With the exponential growth in image data collection, more advanced analyses are focusing on making full use of the high-dimensional images to improve personalized prediction and prevention strategies. However, batch effects arising from different machines often influence quantitative image features and can produce overwhelming variability between analyses. This thus presents a huge burden in replicability of results and data reuse. We provide a layer of normalization for digital imaging data (even of high resolution such as the mammograms in our project, each composed of 13 million pixels). This technique is being applied to several datasets to ensure uniform interpretation and dissemination.
Dr. Shu Jiang is Assistant Professor in the Division of Public Health Sciences at Washington University. She has strong training in statistical theory and methodology. In 2021, Dr. Jiang was awarded the prestigious MERIT award for breast cancer methodology study by the NIH. In 2022, she was recognized in the 40 under 40 Public Health Catalyst Award with her work in breast cancer prevention by the Boston Congress of Public Health.
Dr. Hufeng Zhou is a Research Scientist in Biostatistics Department of Harvard T. H. Chan School of Public Heath. He is a dedicated Computational Biologist with broad experience in proteomics, transcriptomics, and genomics research for more than a decade and an experienced developer for bioinformatics databases. He has extensive experience in leading bioinformatics research team as junior faculty member in Harvard Medical School.
Drs. Jiang and Zhou were officemates during their postdoctoral fellowship at Harvard School of Public Health. Dr. Jiang will be responsible for statistical methods development while Dr. Zhou will bring expertise in computational infrastructure for implementation into public databases. They will meet weekly to move the project forward.

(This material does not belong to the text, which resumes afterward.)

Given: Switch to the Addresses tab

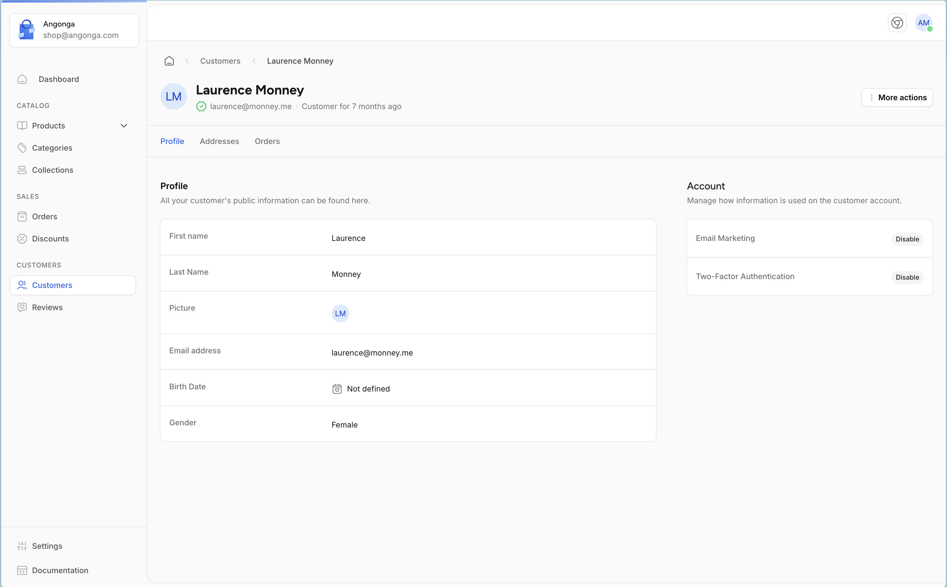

"Good data management is not a goal in itself, but rather is the key conduit leading to knowledge discovery and innovation, and to subsequent data and knowledge integration and reuse by the community after the data publication process." [Wilkinson MD. et al. Scientific Data (2016)]
The key to accelerate scientific discovery and maximize societal benefits hinges on data sharing and reuse. Through data sharing and reuse, dissemination of the scientific results will be of interest not only to the statistical and bioinformatic community, but also to the empowering general population who have their routine digital imaging health care data in the electronic health record. This can increase their awareness and involvements in their own personalized health care, so that each individual can contribute of their own portion.
Therefore, maximizing data sharing and reuse will improve the quality of health care research, the well-being of general population, and have societal benefits extending into the future.